Records from a collection
···

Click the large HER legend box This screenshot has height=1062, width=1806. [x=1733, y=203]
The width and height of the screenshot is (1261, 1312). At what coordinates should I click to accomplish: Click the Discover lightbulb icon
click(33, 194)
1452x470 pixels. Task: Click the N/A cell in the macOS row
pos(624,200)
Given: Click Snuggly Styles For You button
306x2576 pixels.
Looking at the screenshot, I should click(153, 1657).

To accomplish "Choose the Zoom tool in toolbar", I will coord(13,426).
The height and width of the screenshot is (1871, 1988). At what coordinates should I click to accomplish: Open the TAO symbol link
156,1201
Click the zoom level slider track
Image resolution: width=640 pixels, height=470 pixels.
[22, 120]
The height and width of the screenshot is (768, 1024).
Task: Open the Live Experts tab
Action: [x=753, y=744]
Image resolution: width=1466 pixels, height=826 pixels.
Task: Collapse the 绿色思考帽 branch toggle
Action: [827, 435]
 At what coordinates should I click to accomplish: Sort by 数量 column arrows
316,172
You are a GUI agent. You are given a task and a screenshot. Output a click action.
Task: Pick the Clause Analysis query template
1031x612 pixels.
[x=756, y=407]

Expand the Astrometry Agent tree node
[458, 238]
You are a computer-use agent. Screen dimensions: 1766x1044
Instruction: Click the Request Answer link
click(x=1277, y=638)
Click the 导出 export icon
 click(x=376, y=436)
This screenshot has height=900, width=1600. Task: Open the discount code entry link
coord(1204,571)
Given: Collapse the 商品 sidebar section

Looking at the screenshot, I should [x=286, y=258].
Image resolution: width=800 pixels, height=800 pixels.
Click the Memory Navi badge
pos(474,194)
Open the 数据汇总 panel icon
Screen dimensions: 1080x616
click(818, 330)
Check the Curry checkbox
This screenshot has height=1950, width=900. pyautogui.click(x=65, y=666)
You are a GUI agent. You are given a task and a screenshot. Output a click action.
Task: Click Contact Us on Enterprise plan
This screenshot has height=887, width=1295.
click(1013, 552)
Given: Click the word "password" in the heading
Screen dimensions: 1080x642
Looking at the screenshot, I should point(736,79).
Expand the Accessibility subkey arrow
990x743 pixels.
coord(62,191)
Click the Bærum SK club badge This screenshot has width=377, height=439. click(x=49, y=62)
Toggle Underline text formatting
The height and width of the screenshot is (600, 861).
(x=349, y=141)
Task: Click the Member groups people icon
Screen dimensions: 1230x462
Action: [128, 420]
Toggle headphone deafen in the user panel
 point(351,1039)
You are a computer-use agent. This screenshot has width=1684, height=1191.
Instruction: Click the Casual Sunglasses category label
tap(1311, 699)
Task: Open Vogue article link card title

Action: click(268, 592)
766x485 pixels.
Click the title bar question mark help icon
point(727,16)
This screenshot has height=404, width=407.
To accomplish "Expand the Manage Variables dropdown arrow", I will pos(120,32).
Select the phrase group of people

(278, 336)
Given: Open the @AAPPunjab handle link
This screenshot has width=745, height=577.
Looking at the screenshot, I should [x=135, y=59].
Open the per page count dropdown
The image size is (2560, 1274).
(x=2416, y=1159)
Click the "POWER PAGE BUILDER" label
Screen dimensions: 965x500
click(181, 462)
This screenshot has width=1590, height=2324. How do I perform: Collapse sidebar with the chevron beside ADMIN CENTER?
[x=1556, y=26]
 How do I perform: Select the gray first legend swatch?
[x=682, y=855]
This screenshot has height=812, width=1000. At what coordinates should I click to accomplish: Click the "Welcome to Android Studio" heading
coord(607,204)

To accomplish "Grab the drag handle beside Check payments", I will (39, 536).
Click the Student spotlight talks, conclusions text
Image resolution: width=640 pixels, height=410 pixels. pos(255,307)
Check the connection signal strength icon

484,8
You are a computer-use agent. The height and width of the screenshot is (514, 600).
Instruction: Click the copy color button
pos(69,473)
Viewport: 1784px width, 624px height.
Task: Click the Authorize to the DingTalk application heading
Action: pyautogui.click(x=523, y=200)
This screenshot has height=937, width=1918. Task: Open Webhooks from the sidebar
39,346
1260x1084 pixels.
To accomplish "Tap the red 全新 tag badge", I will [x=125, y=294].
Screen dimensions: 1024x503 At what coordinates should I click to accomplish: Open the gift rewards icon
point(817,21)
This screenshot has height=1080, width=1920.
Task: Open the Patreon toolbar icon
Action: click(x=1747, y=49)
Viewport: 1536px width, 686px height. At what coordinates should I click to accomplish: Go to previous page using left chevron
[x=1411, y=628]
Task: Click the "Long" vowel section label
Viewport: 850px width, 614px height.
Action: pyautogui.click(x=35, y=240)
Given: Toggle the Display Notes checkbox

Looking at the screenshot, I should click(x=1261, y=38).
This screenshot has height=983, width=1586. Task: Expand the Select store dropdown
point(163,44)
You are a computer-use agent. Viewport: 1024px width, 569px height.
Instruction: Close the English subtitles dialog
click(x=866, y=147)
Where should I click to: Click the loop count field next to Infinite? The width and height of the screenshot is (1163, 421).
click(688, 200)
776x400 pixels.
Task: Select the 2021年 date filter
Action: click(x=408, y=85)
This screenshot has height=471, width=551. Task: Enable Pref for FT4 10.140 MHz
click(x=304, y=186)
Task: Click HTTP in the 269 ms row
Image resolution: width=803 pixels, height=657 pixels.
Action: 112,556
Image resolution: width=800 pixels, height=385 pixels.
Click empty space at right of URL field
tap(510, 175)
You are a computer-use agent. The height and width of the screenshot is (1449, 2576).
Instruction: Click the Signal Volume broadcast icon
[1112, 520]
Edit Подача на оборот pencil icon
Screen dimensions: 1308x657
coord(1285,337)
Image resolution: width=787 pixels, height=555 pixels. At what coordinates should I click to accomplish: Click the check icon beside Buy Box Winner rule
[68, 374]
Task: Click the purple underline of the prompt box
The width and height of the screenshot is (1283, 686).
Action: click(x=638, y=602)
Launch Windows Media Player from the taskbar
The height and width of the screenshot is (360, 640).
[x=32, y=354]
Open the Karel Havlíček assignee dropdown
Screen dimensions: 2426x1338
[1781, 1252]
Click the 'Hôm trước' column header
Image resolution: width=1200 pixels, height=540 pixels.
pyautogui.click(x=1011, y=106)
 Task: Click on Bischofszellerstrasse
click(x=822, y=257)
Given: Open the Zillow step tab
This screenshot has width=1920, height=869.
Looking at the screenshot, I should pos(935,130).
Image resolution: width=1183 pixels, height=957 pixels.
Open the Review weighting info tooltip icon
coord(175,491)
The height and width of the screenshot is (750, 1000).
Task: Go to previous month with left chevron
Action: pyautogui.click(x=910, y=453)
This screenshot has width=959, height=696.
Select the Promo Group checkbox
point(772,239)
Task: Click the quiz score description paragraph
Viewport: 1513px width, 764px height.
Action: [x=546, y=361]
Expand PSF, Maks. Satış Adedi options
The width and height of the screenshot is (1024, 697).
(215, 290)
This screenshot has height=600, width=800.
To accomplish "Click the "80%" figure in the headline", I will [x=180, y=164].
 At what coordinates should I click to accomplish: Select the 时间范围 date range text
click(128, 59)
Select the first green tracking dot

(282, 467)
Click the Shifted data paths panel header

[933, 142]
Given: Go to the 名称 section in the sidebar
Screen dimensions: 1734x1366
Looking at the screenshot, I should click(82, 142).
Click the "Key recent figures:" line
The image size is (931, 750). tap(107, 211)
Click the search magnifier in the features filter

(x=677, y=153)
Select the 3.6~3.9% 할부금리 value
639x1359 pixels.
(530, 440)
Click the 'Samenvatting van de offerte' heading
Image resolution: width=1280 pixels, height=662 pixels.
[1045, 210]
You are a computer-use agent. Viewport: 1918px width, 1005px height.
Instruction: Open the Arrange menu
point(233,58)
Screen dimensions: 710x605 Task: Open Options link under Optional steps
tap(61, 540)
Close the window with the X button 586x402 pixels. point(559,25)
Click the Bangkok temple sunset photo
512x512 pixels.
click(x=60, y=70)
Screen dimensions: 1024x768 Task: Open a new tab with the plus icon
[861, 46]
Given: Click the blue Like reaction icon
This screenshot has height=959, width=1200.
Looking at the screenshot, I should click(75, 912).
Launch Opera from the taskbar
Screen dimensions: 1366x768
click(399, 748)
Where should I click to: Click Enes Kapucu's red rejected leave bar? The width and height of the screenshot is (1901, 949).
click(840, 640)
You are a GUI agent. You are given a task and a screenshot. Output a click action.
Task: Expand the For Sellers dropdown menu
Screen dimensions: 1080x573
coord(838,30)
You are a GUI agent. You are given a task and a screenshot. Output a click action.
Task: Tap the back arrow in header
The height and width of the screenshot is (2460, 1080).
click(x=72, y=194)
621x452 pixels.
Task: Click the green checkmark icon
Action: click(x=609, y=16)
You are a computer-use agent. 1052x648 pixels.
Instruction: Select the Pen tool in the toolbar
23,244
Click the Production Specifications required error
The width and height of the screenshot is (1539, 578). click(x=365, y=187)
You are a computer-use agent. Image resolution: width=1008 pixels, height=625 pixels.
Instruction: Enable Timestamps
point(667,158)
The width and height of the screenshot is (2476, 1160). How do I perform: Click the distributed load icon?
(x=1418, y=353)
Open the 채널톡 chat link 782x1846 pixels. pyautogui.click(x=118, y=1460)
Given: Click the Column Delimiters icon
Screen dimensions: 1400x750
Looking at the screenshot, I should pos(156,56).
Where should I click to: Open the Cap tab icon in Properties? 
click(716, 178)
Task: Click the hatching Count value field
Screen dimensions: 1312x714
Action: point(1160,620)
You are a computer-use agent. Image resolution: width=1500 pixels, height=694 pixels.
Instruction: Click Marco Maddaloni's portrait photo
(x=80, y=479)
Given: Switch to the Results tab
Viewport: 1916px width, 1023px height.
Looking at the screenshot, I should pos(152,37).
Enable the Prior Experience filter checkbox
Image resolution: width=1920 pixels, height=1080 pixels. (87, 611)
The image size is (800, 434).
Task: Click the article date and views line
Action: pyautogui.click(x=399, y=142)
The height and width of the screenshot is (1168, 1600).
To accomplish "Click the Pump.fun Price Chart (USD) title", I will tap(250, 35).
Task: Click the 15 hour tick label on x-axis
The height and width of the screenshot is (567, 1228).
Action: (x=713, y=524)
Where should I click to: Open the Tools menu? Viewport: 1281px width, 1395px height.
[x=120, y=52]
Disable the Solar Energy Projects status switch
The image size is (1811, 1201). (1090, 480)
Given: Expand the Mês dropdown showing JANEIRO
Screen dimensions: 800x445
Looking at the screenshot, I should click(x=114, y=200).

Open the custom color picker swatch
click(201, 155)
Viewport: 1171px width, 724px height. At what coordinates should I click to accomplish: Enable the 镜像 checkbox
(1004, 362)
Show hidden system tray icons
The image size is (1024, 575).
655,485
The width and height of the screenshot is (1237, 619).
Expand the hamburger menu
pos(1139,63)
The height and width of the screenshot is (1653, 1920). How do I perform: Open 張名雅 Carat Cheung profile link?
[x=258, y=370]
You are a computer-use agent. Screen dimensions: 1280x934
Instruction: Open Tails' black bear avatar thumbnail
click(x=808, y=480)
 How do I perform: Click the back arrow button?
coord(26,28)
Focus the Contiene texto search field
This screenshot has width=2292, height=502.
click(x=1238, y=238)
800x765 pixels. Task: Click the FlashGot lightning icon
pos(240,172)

···

Task description: Write out the lines from the line with "Click the search" to the line with "(x=1418, y=353)", switching "Opera" to "Firefox" and leaving everything else unchanged.

Task response:
Click the search magnifier in the features filter

(x=677, y=153)
Select the 3.6~3.9% 할부금리 value
639x1359 pixels.
(530, 440)
Click the 'Samenvatting van de offerte' heading
Image resolution: width=1280 pixels, height=662 pixels.
[1045, 210]
You are a computer-use agent. Viewport: 1918px width, 1005px height.
Instruction: Open the Arrange menu
point(233,58)
Screen dimensions: 710x605 Task: Open Options link under Optional steps
tap(61, 540)
Close the window with the X button 586x402 pixels. point(559,25)
Click the Bangkok temple sunset photo
512x512 pixels.
click(x=60, y=70)
Screen dimensions: 1024x768 Task: Open a new tab with the plus icon
[861, 46]
Given: Click the blue Like reaction icon
This screenshot has height=959, width=1200.
Looking at the screenshot, I should click(75, 912).
Launch Firefox from the taskbar
Screen dimensions: 1366x768
click(399, 748)
Where should I click to: Click Enes Kapucu's red rejected leave bar? The width and height of the screenshot is (1901, 949).
click(840, 640)
You are a GUI agent. You are given a task and a screenshot. Output a click action.
Task: Expand the For Sellers dropdown menu
Screen dimensions: 1080x573
coord(838,30)
You are a GUI agent. You are given a task and a screenshot. Output a click action.
Task: Tap the back arrow in header
The height and width of the screenshot is (2460, 1080).
click(x=72, y=194)
621x452 pixels.
Task: Click the green checkmark icon
Action: click(x=609, y=16)
You are a computer-use agent. 1052x648 pixels.
Instruction: Select the Pen tool in the toolbar
23,244
Click the Production Specifications required error
The width and height of the screenshot is (1539, 578). click(x=365, y=187)
You are a computer-use agent. Image resolution: width=1008 pixels, height=625 pixels.
Instruction: Enable Timestamps
point(667,158)
The width and height of the screenshot is (2476, 1160). How do I perform: Click the distributed load icon?
(x=1418, y=353)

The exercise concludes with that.